撮影実習2023

とある大学で情報学の授業を担当しています。入学してきた1年生に、これから4年もしくは6年間で提出するレポートや論文が滞りなく作成できるようにコンピュータの基礎から大学レベルのPC技術を教え込みます。スマホ世代になってきて、現在の子たちはPCの扱いなんてお茶の子さいさい(これは死語か)かと思いきや、スマホは大好きだけど、PCは大嫌いという子が実に多いのです。そんなこともあって、私もこの20年ばかり首にならずに済んでいます。

WindowsのOfficeシリーズの使い方はもちろんですが、画像も扱えることが必須となっています。動画はレポートや論文には使いませんが、画像は普通に使えないと困ります。そのため、デジタル画像の仕組みから撮影方法、構図、トリミングや失敗写真の救済など、一連の画像処理の練習は行います。

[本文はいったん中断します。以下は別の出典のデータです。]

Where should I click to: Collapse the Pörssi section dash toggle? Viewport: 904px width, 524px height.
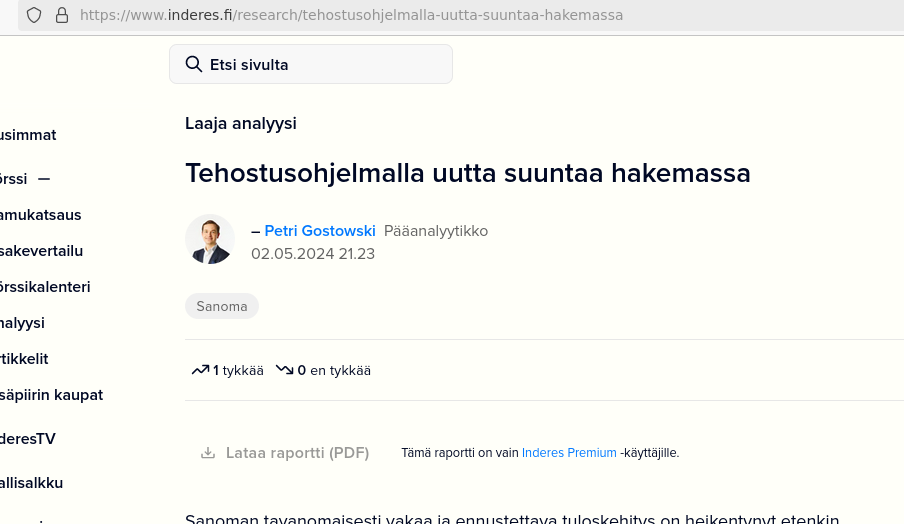44,179
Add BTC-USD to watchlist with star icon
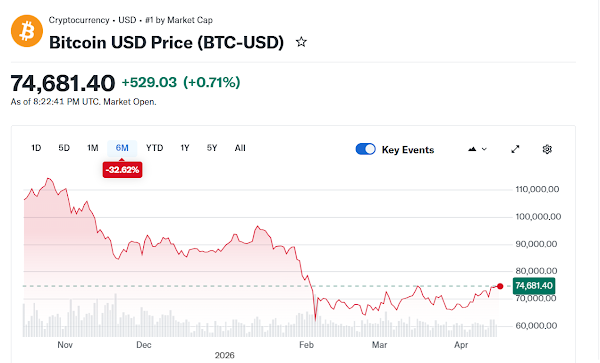Viewport: 600px width, 363px height. point(301,42)
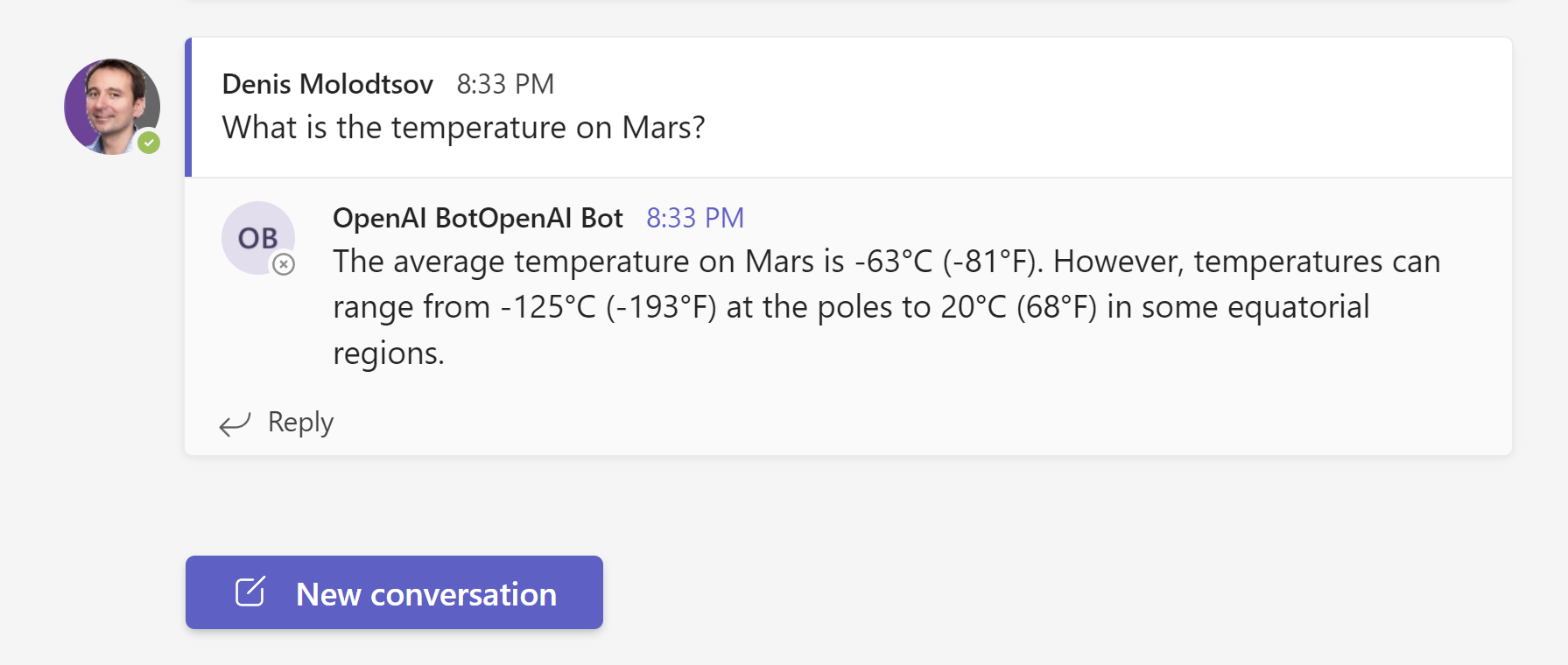Image resolution: width=1568 pixels, height=665 pixels.
Task: Select the message 'What is the temperature on Mars?'
Action: click(463, 128)
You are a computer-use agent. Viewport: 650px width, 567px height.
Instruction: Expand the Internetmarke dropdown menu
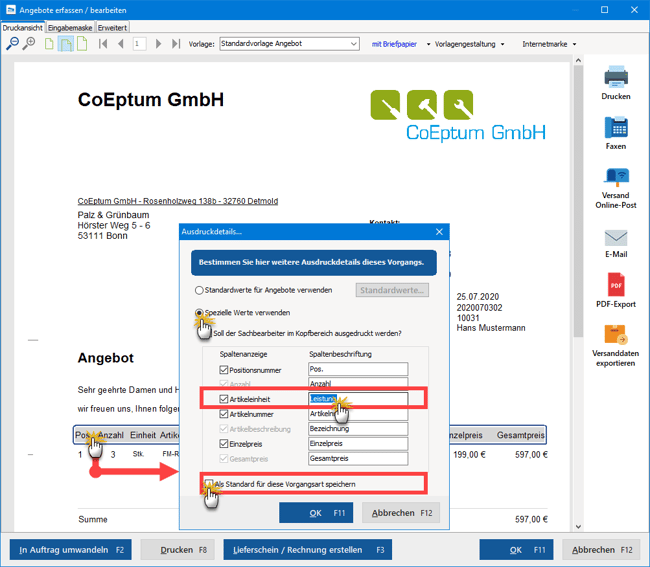pos(555,44)
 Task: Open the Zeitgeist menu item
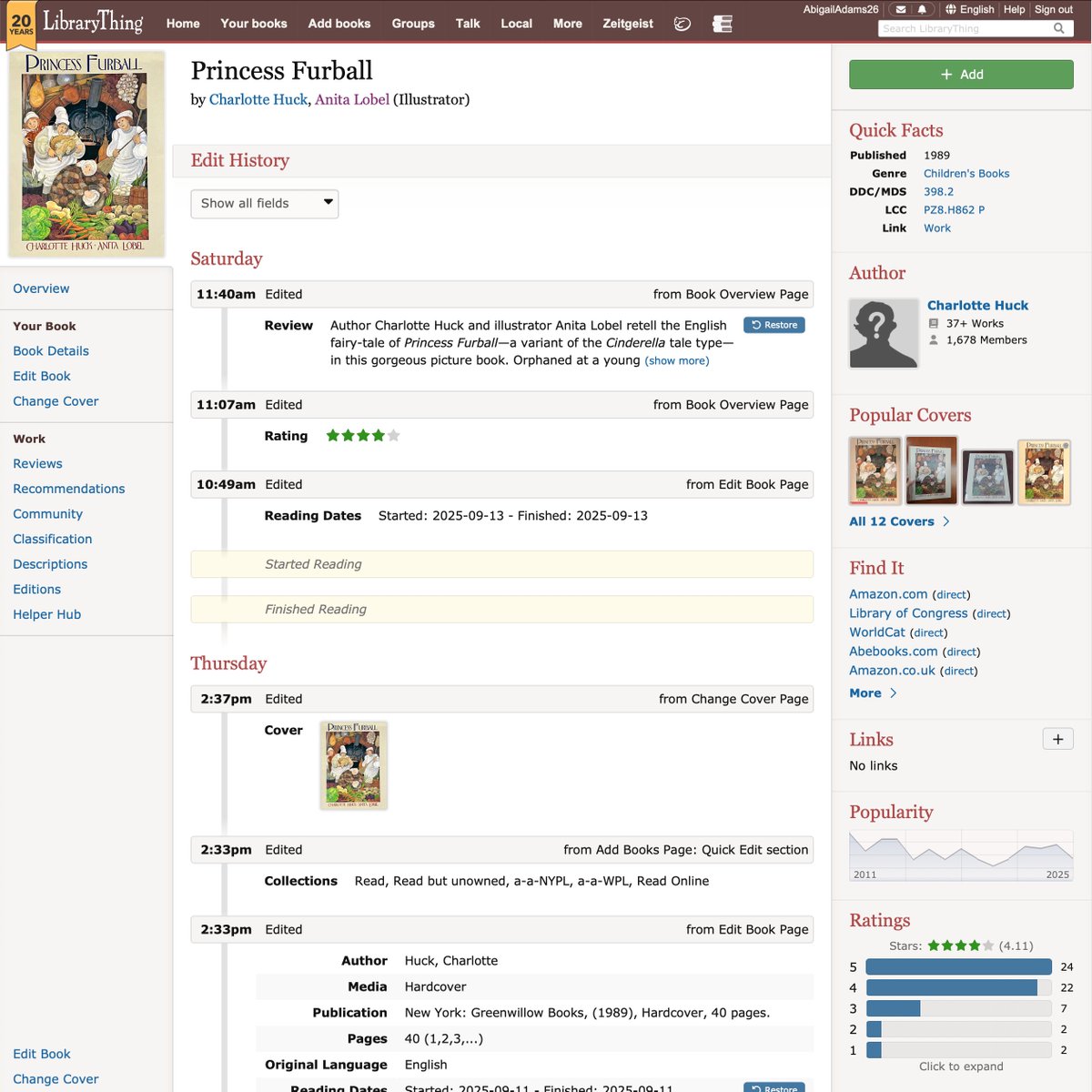(x=627, y=25)
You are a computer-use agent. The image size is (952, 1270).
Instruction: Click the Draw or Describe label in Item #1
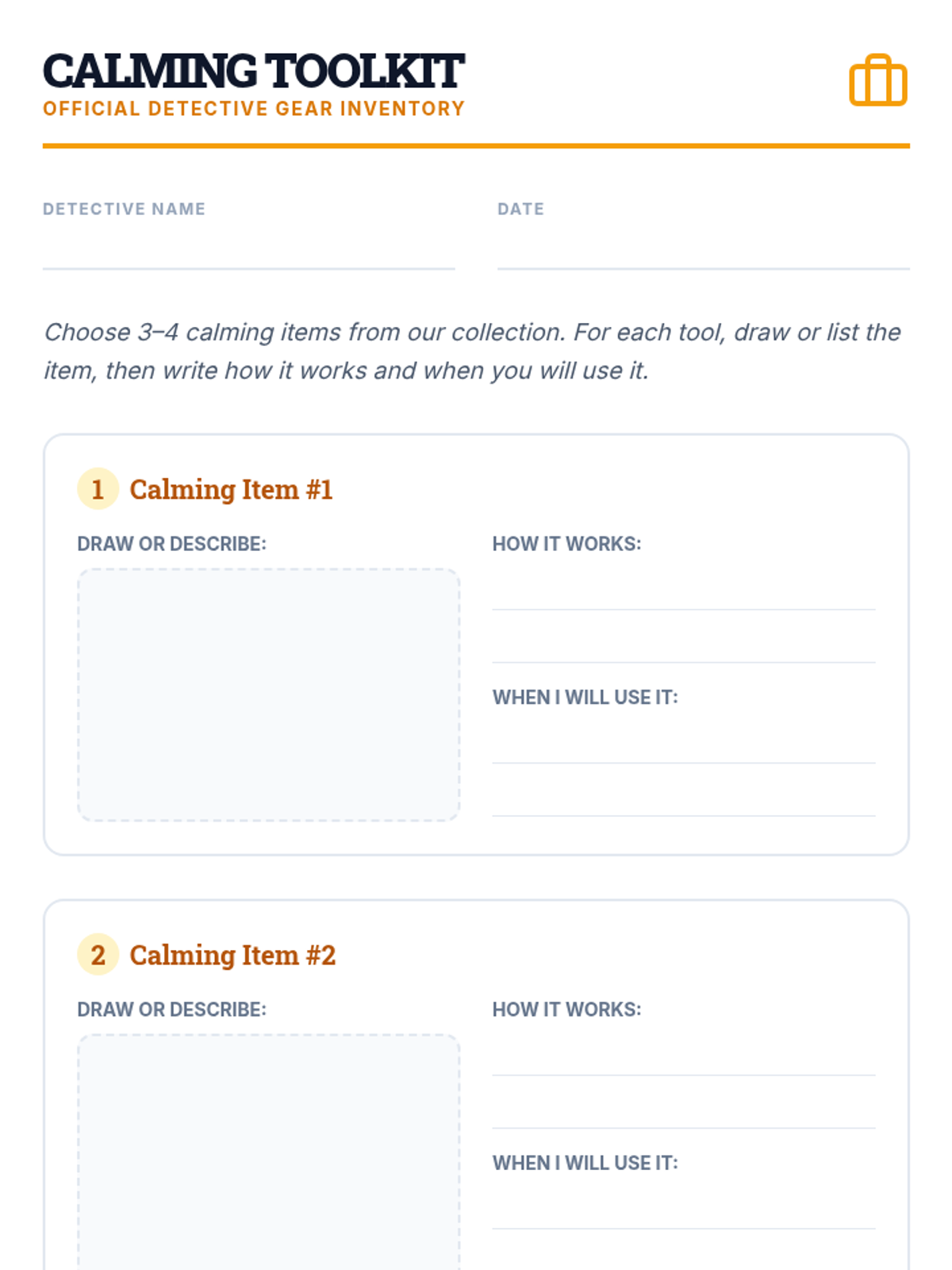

毎年100円ショップで買ってきた様々なターゲットを用意して実習で使っていたのですが、イマイチしっくりきません。変なぬいぐるみだったり、プラスチックのアヒルだったりで、臨場感が足りないのです。

紅石さんの置物

何か良いターゲットはないかとネットで検索していて素晴らしい置物を発見しました。株式会社紅石さんが作っているジョウビタキのメスの置物です。よりによって私が一番好きなジョウビタキのメスです。しかも、非常に精巧に作られていて、アップに拡大しても耐えられる高品質です。これは撮影実習の被写体としては最適です。2023年からこの置物をターゲットとして使い始めました。教室に10体ほど置いて各自撮影して、画像をPCに取り込み、画像加工まで行う実習です。
学生の評価も高く、「かわいいー」という声が上がっていました。

撮影のポイント

100均で買った黒いフェルトと白いフェルトを背景として敷いています。背景の色によって露出の過不足が起きないように調整する目的です。露出補正ができる機種では、鳥の露出が正しくなるように調整します。特にジョウビタキの翼には白斑があるので、そこのテクスチャーが飛ばないように調整する必要があります。特に黒バックにすると露出オーバー気味になりやすいので、注意が必要です。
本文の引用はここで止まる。